== Objective ==
Arrange the lines between the one holding "Where should I" and the one holding "Looking at the", inclusive, as a numbered list with blank lines omitted and the pictures left out.

== Material shown ==
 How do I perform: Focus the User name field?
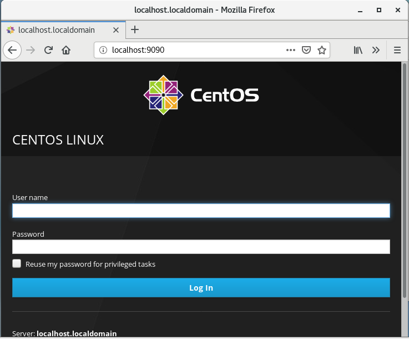pyautogui.click(x=201, y=211)
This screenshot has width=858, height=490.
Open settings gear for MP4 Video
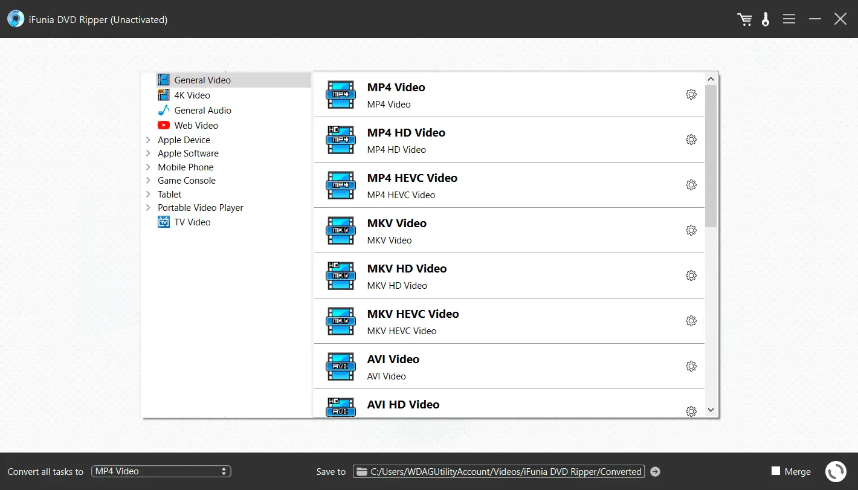[691, 94]
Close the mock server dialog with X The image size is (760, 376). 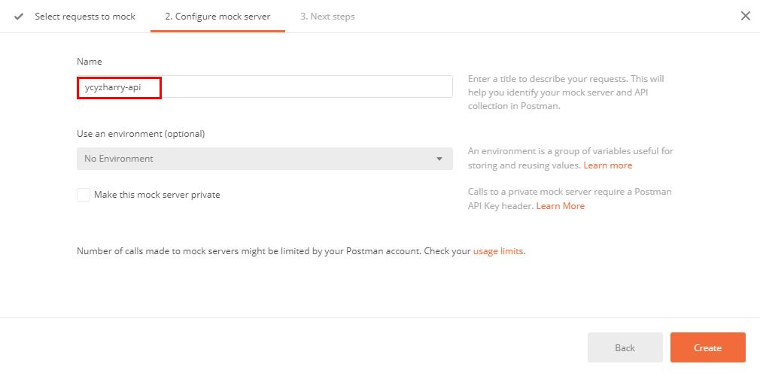[x=746, y=16]
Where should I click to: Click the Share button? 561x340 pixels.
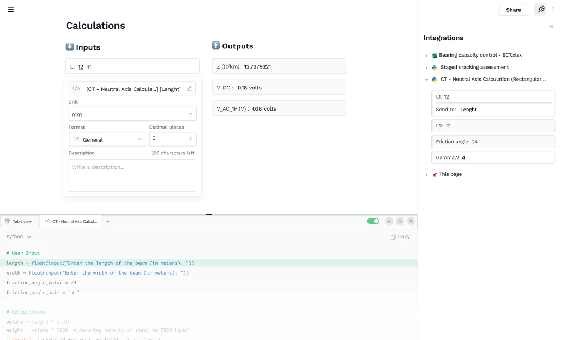[513, 10]
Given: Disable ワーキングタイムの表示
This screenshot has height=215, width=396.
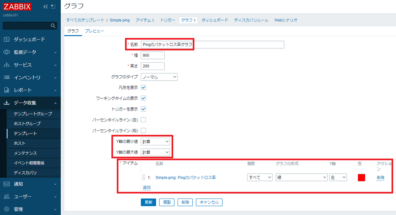Looking at the screenshot, I should pos(143,98).

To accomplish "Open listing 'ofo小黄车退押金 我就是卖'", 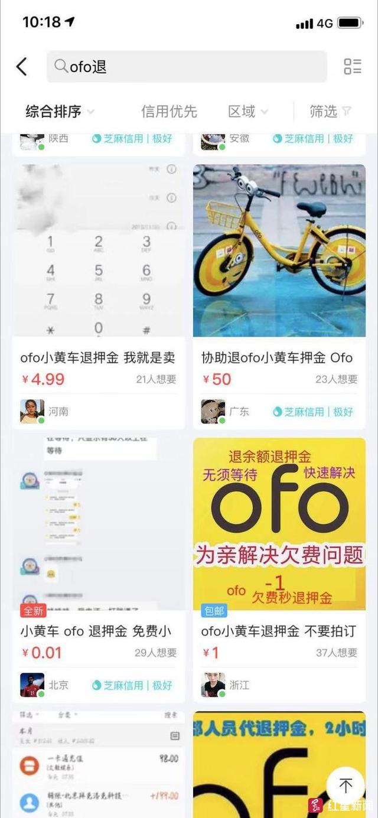I will pyautogui.click(x=98, y=358).
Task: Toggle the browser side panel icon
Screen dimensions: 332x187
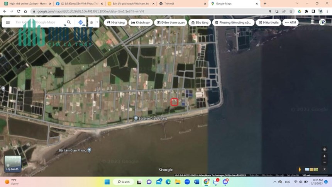Action: point(313,11)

== Answer to the problem ==
1. Where should I click to: Click the Share button? 561x340 pixels.
2. [513, 10]
3. Given: Disable ワーキングタイムの表示
4. This screenshot has height=215, width=396.
5. Looking at the screenshot, I should pos(143,98).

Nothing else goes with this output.